For Anthropic, the meeting appears to be part of a broader effort to keep channels open with government officials even while the company remains in litigation. For the administration, it suggests the door is not fully closed to a company it had previously pushed back against. For outside observers, the juxtaposition is striking: a company described as restricted in one context is simultaneously meeting senior officials and reportedly seeing one of its newest models used inside the national security apparatus.
The contradiction may be more apparent than real. Governments do not move as a single actor, and policy, procurement, legal review, and technical evaluation often proceed on separate tracks. Still, the visible mismatch between a February order to stop using Anthropic’s services and an April report of NSA usage highlights how difficult it can be to draw clear boundaries around advanced AI adoption in government.
The legal fight is far from over
The reported NSA use does not mean Anthropic’s dispute with the federal government has been settled. According to the source text, the company sued the Department of Defense in two courts in March after the Trump administration labeled Anthropic a supply chain risk. The Pentagon responded soon after. One court granted Anthropic a preliminary injunction temporarily blocking that designation, while judges in the other case denied the company’s motion to lift the label.
Those mixed outcomes underscore the unresolved status of the conflict. A preliminary injunction is not a final vindication, and a denied motion in a separate case keeps material pressure on the company. The result is a messy operating environment in which Anthropic can point to some legal traction while still confronting meaningful institutional resistance. The reported NSA access to Mythos therefore does not cancel the dispute; it makes the dispute more consequential.

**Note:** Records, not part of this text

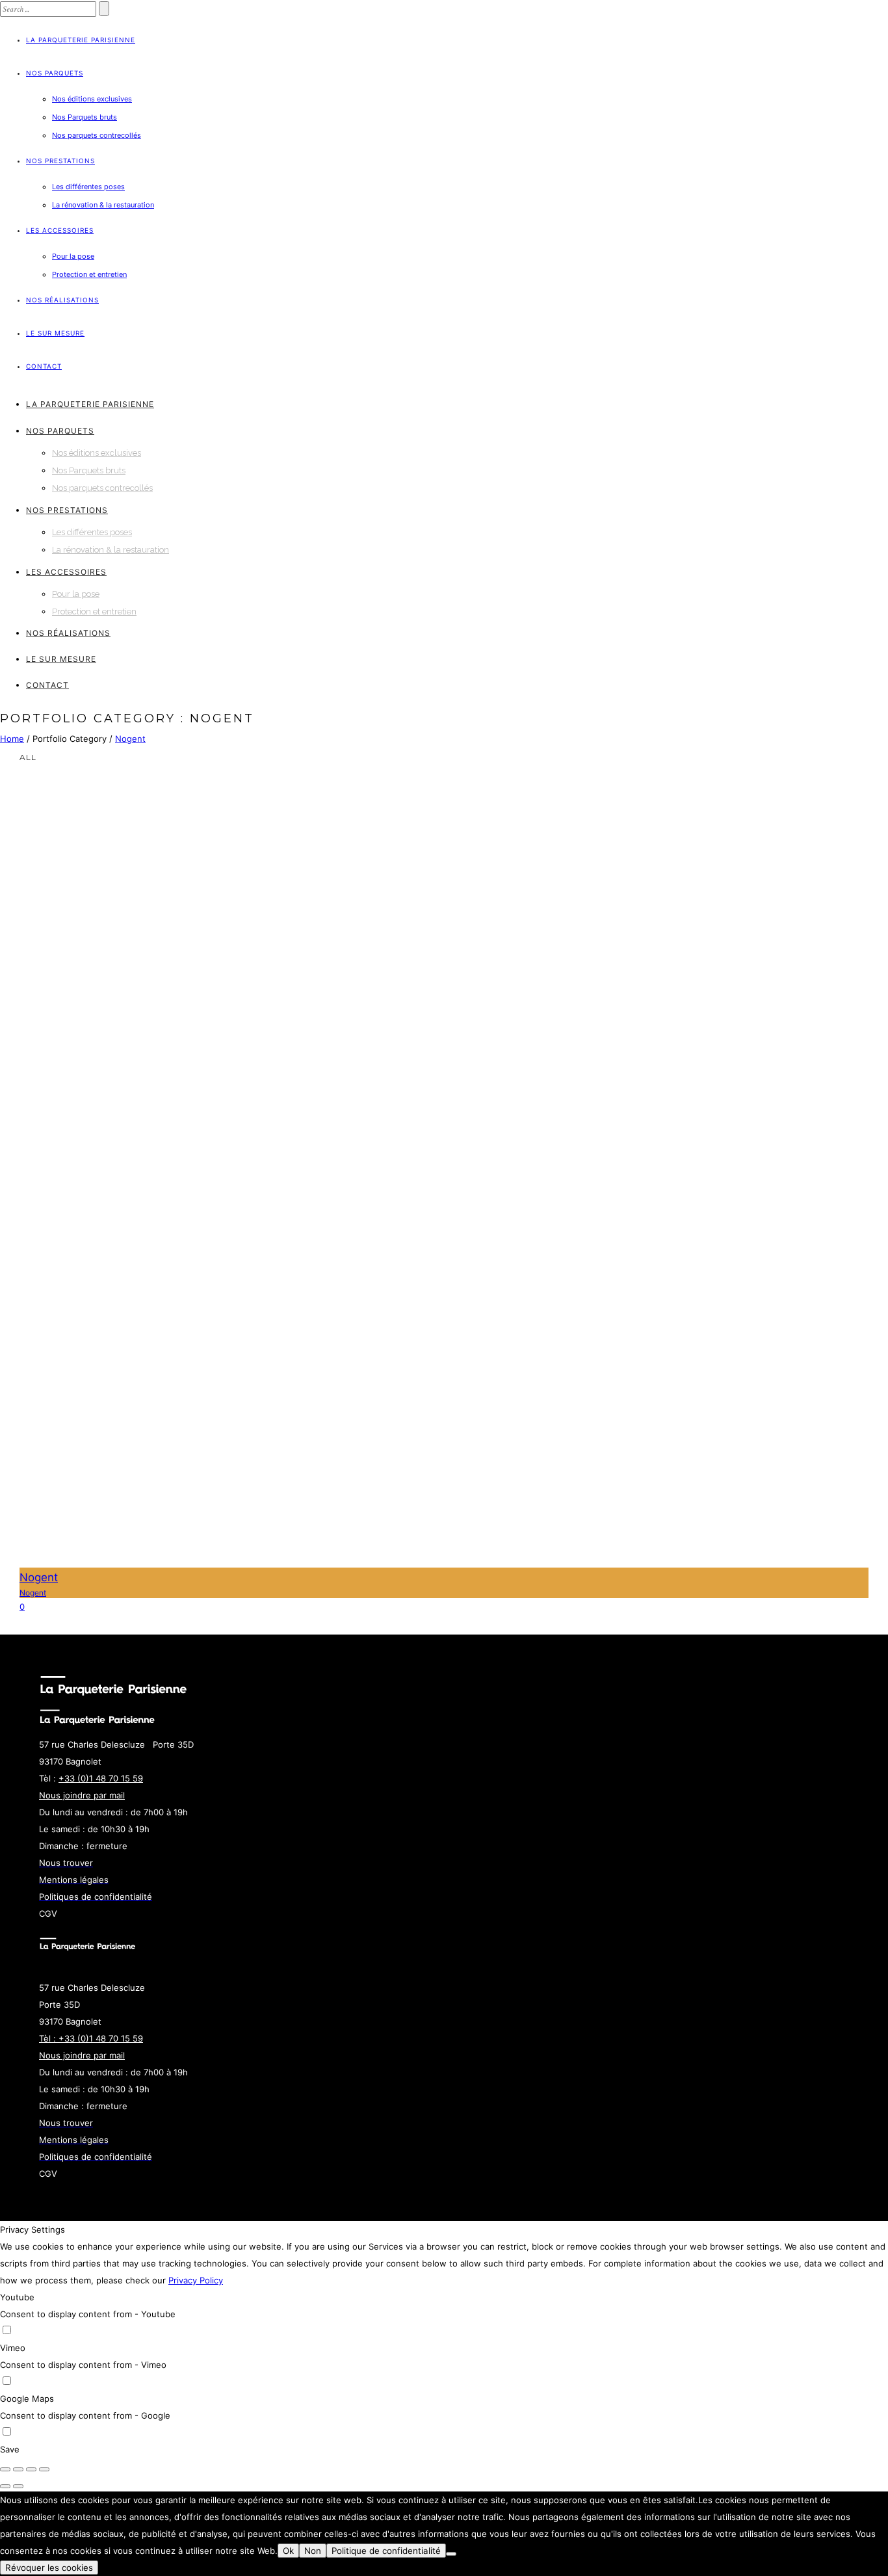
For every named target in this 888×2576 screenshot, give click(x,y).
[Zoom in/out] (44, 2469)
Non (312, 2550)
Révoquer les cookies (49, 2567)
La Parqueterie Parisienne (80, 40)
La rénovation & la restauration (103, 204)
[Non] (451, 2554)
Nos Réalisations (62, 300)
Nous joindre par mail (82, 1795)
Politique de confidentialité (386, 2550)
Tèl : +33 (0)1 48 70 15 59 (91, 2038)
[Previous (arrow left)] (5, 2486)
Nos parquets (54, 73)
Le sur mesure (55, 333)
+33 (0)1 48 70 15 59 (101, 1778)
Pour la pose (73, 256)
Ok (288, 2550)
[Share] (18, 2469)
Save (10, 2449)
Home (12, 738)
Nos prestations (60, 160)
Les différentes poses (88, 186)
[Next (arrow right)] (18, 2486)
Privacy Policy (195, 2280)
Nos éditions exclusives (92, 98)
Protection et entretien (89, 274)
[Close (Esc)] (5, 2469)
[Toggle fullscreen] (31, 2469)
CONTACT (44, 366)
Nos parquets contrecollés (96, 135)
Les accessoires (60, 230)
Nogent (130, 738)
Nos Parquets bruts (84, 117)
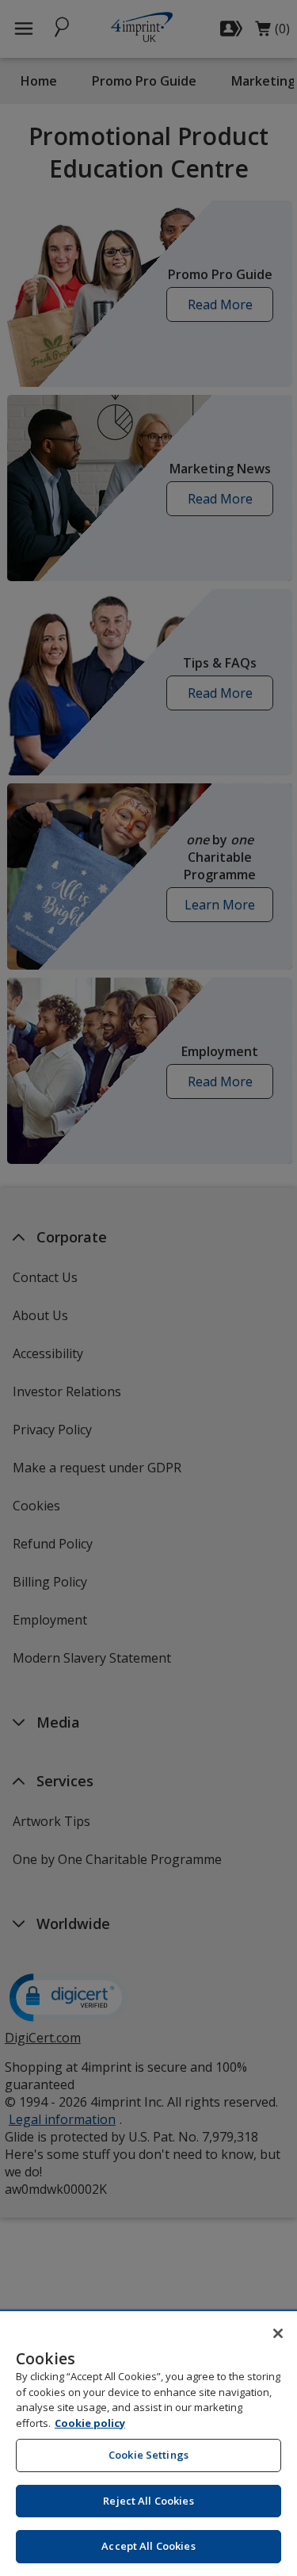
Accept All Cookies (148, 2546)
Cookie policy (90, 2423)
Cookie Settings (148, 2455)
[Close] (278, 2333)
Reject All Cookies (148, 2501)
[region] (148, 2443)
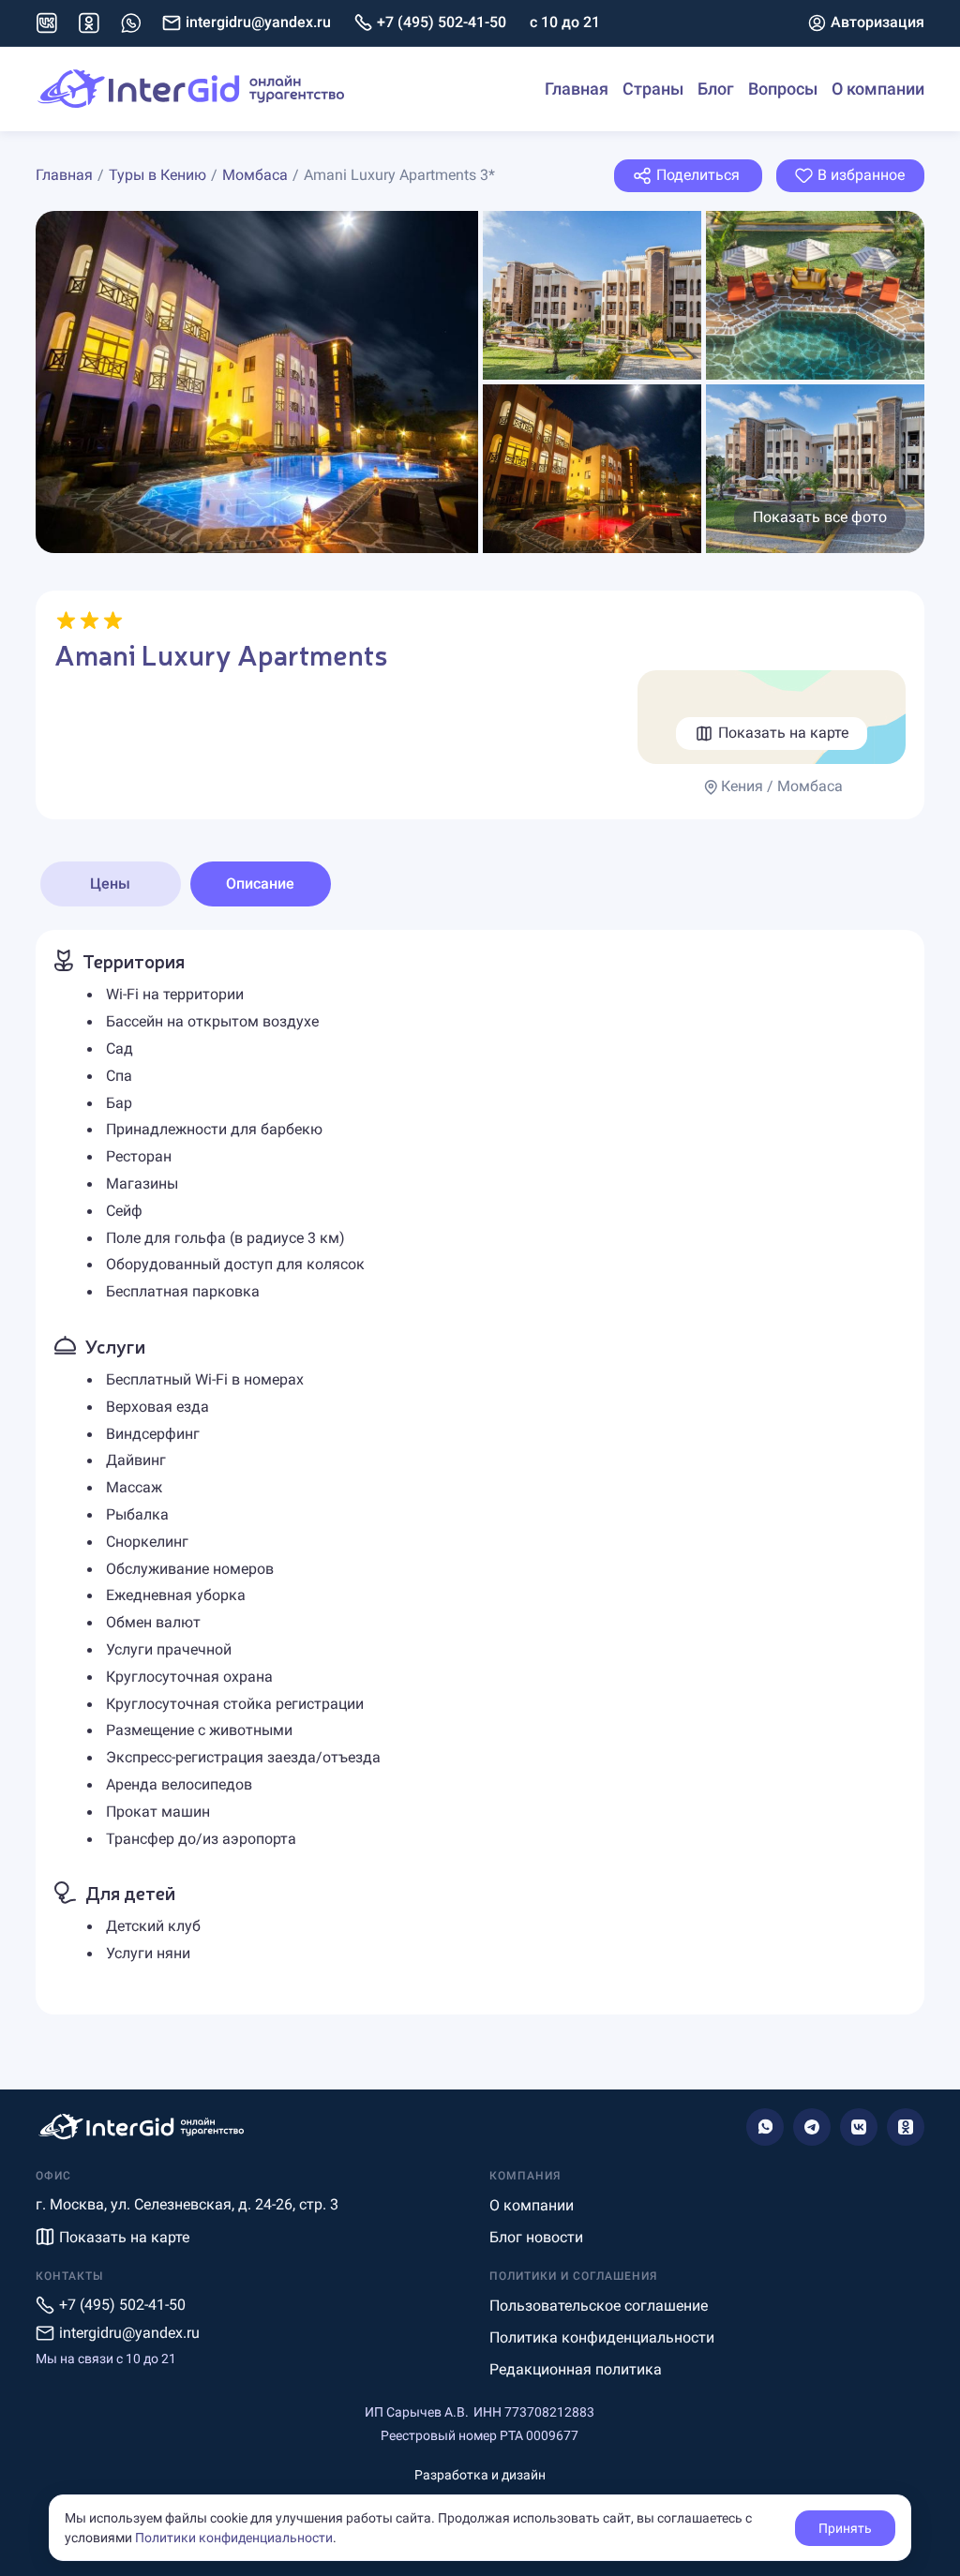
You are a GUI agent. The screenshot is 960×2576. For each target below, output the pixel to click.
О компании (878, 88)
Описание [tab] (260, 883)
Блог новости (536, 2237)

It also sharpens a broader policy question. If a government views a supplier as a potential risk, what level of access remains acceptable for evaluation, pilot deployments, or mission-specific use? The source material does not answer that question, but it makes clear that the practical relationship between Anthropic and the US national security establishment is more complicated than the public feud alone would suggest.
What this says about the AI-government relationship
The deeper significance of the Mythos report may be that advanced AI providers and state institutions are now too intertwined for public disagreements to produce clean separations. Frontier model companies want major government contracts and influence over policy. Governments want access to systems that may offer strategic advantages in cybersecurity and other technical domains. That creates a relationship defined less by simple alignment than by negotiation, leverage, and selective cooperation.
Mythos Preview appears to sit directly at that intersection. It is new, security-oriented, and apparently attractive enough to have reached dozens of organizations quickly. At the same time, the company behind it is still contesting how the US government has classified and constrained it. The result is a revealing snapshot of this phase of the AI industry: adoption can advance even when trust, governance, and procurement remain unsettled.
For now, the most defensible conclusion is a narrow one. Based on the supplied reporting, Anthropic’s newest model is reportedly in use at the NSA despite an ongoing conflict between the company and parts of the US government. That is not proof of a settled partnership. It is evidence that capability, politics, and legal risk are now colliding in real time around frontier AI systems.